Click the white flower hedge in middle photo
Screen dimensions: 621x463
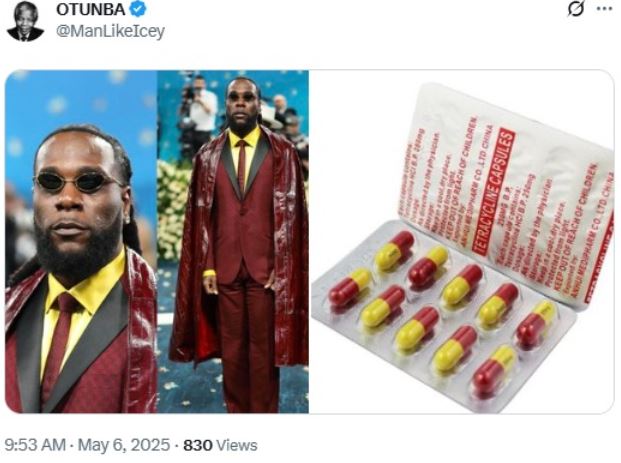tap(171, 212)
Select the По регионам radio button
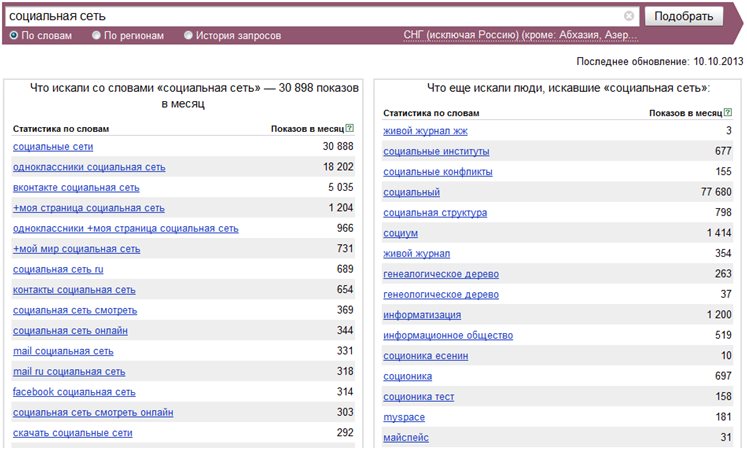This screenshot has width=747, height=452. point(96,35)
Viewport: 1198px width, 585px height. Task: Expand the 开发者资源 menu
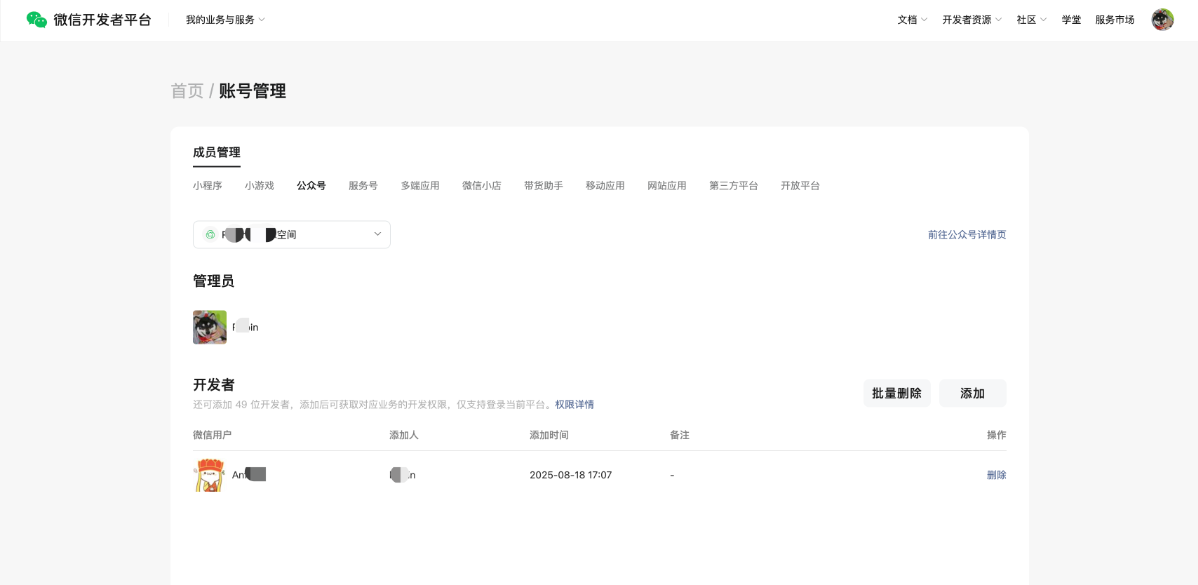[971, 20]
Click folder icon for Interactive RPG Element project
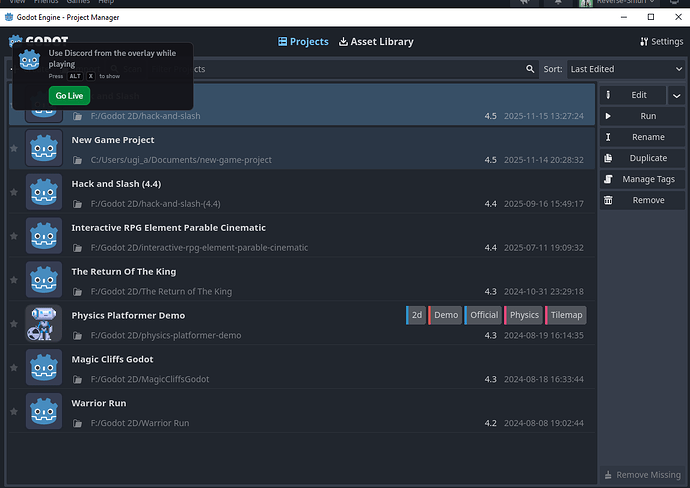Viewport: 690px width, 488px height. coord(78,248)
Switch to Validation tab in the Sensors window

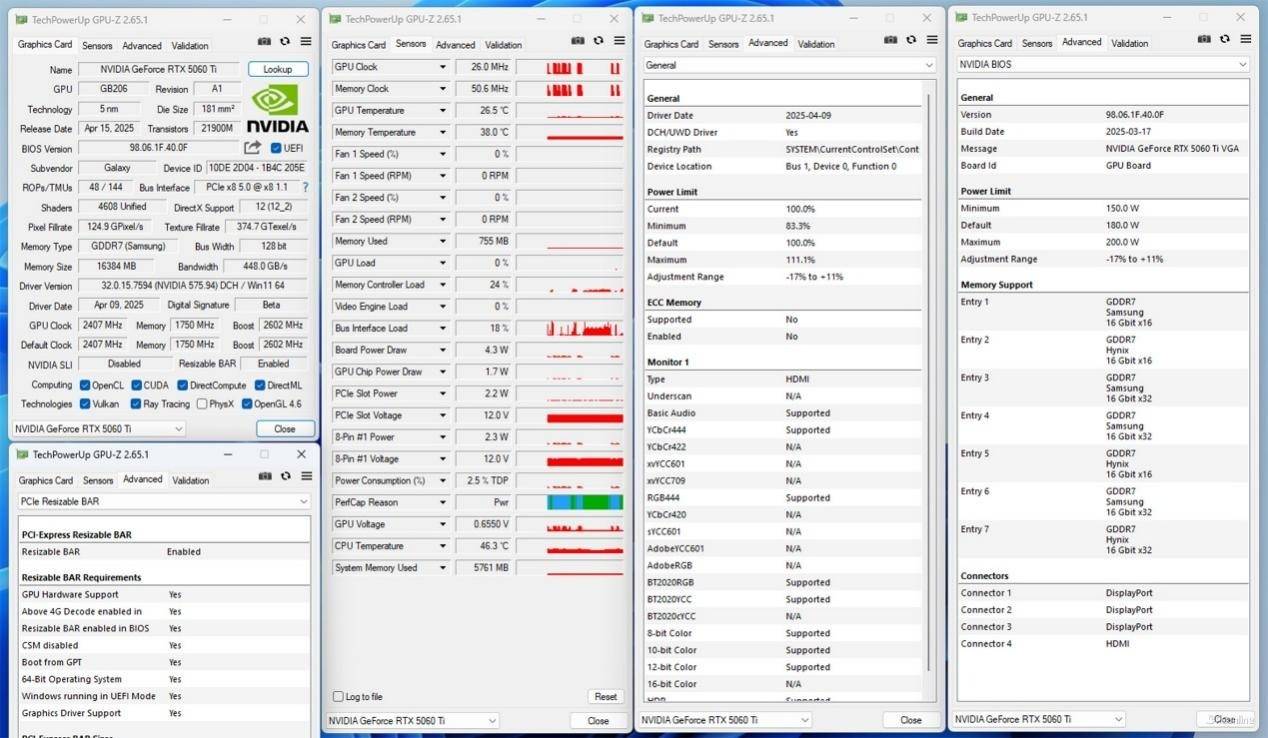click(x=503, y=45)
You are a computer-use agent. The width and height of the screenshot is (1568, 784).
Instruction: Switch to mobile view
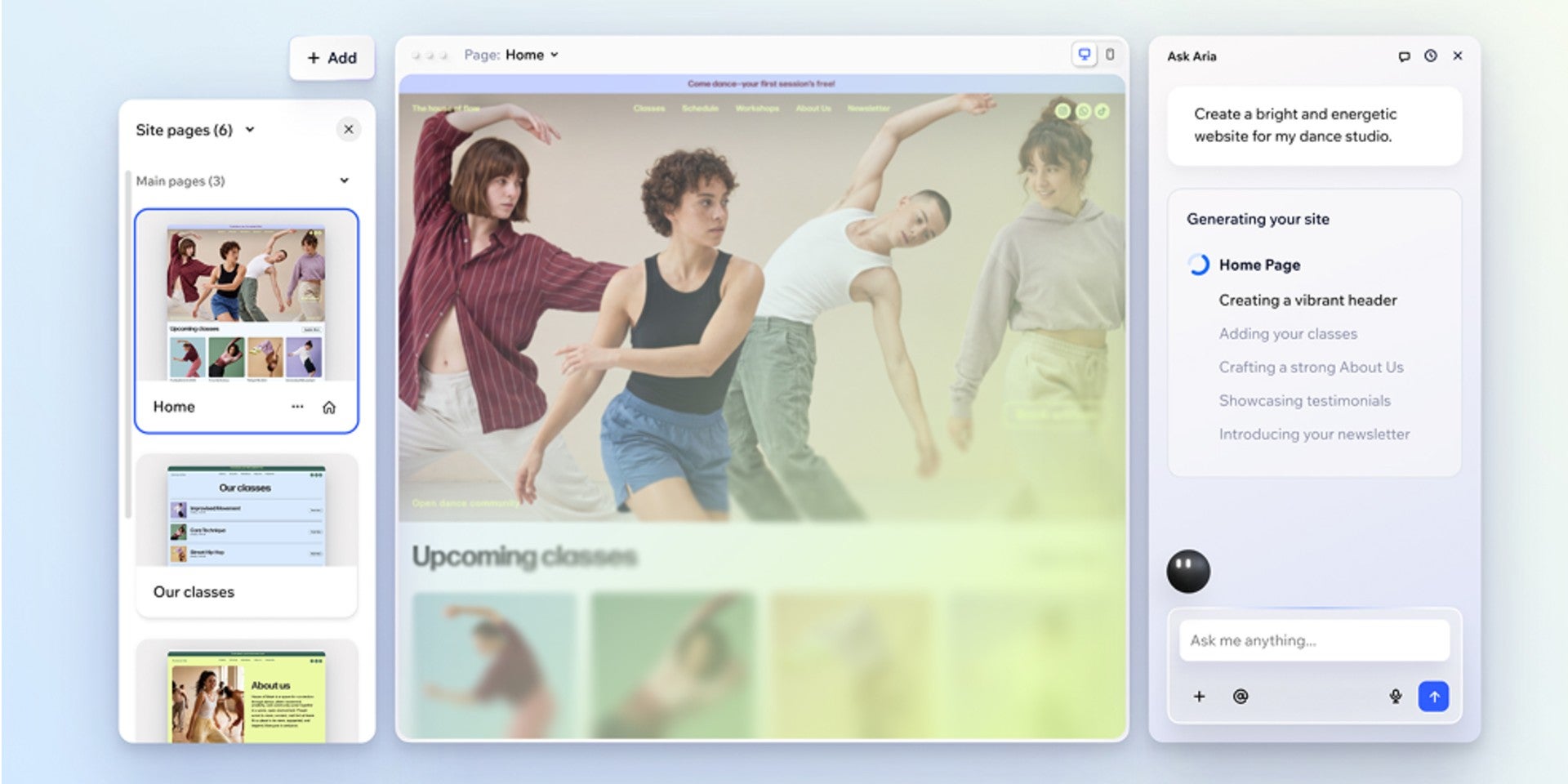[x=1110, y=55]
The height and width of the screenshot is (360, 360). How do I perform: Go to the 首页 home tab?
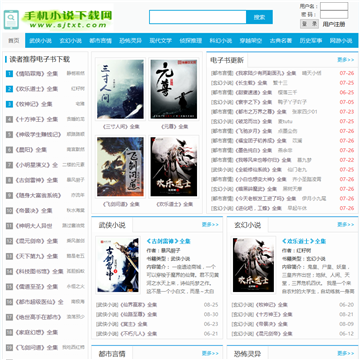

-*-*-

--- Problem details ---
Each line of the listing above should be retyped exactly, with no pictures.

--- Written solution ---
Click the white flower hedge in middle photo
Screen dimensions: 621x463
tap(171, 212)
Select the По регионам radio button
This screenshot has width=747, height=452. point(96,35)
Viewport: 1198px width, 585px height. Task: Expand the 开发者资源 menu
[971, 20]
Click folder icon for Interactive RPG Element project
Viewport: 690px width, 488px height. coord(78,248)
Switch to Validation tab in the Sensors window

click(x=503, y=45)
You are a computer-use agent. The width and height of the screenshot is (1568, 784).
Instruction: Switch to mobile view
[x=1110, y=55]
The height and width of the screenshot is (360, 360). How do I perform: Go to the 首页 home tab?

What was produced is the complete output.